Quine’s idea of language is that it is defined by its having a fitting relationship to experience. Davidson sets forth the negative thesis that, contrary to Quine’s, language does not fit experience. For Davidson, evidence is not epistemic but causal. Truth is, for Davidson, not a fitting relation that is foundational in nature, but is rather a relation of semantic correspondence and internal coherence.

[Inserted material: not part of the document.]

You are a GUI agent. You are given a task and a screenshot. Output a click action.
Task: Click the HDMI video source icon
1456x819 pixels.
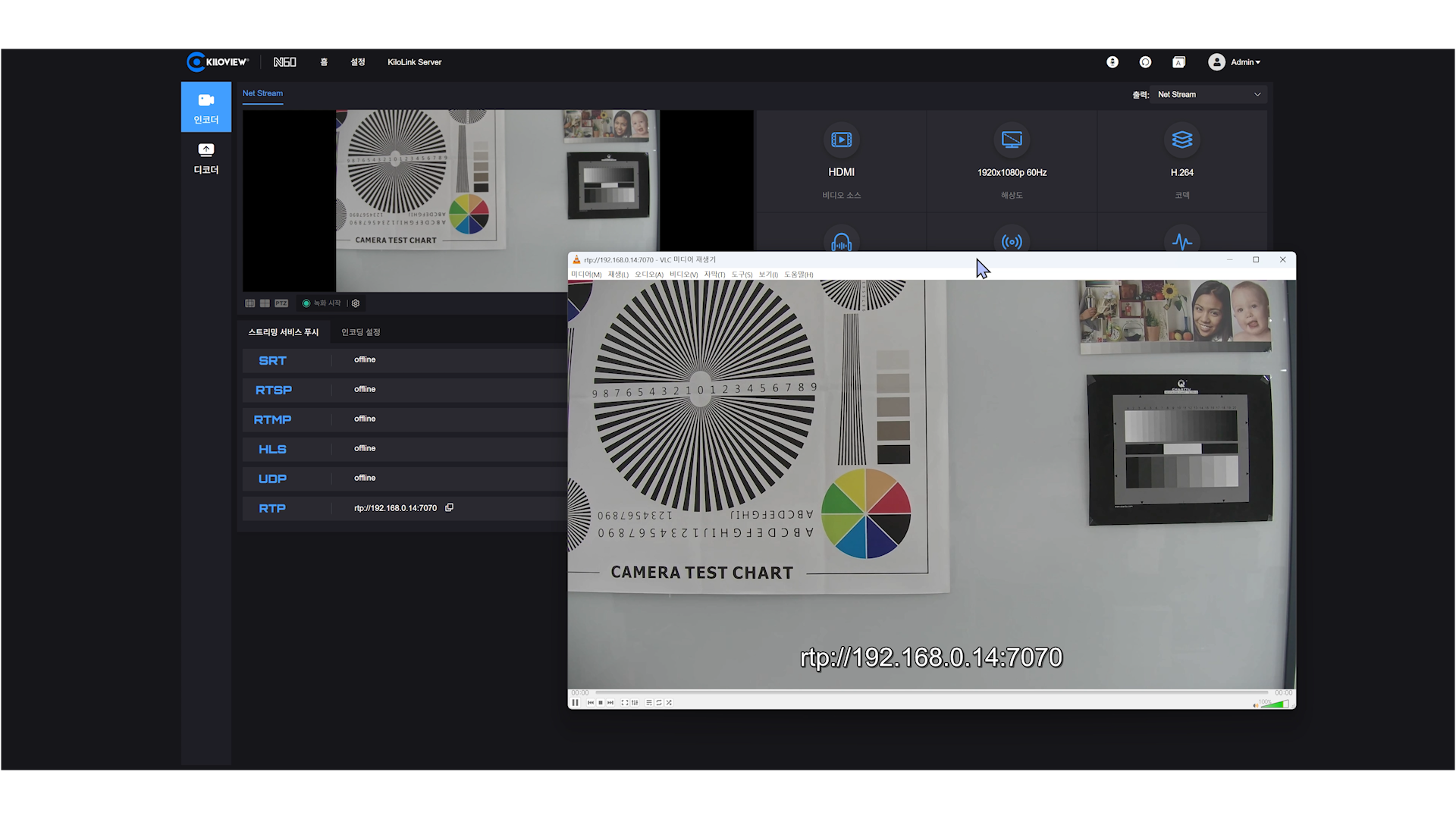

Richard Rorty has adopted Davidson's argument against the third dogma and employed it in a ruthless critique of lingering empiricist biases in the work of classical pragmatist John Dewey, particularly the latter's Experience and Nature. Rorty, mostly following Davidson, argues against the utility of the very concept of experience, which Dewey assumes as fundamental to a philosophical pragmatism in books such as Experience and Nature. (It is also worth noting the centrality of experience for another pragmatist, William James, who in his Essays in Radical Empiricism, attempts to postulate something resembling a metaphysics of pure experience--pure here simply meaning something like unmediated, present, and direct.) Following Davidson, Rorty ferrets out any lingering dogmas in the works of his pragmatist eidola.

While at one time I found Rorty's and Davidson's arguments particularly compelling, I now think they are firmly rooted in some fairly pervasive biases of the philosophy of language. Having gradually weened myself off of these biases, I now find the argument against the third dogma mostly superfluous.

The basic assumption which Davidson's argument seeks to displace is this: language stands in a justificatory relationship to experience. Having upset this assumption, Davidson and Rorty fairly well rid themselves of any need of the concept of experience.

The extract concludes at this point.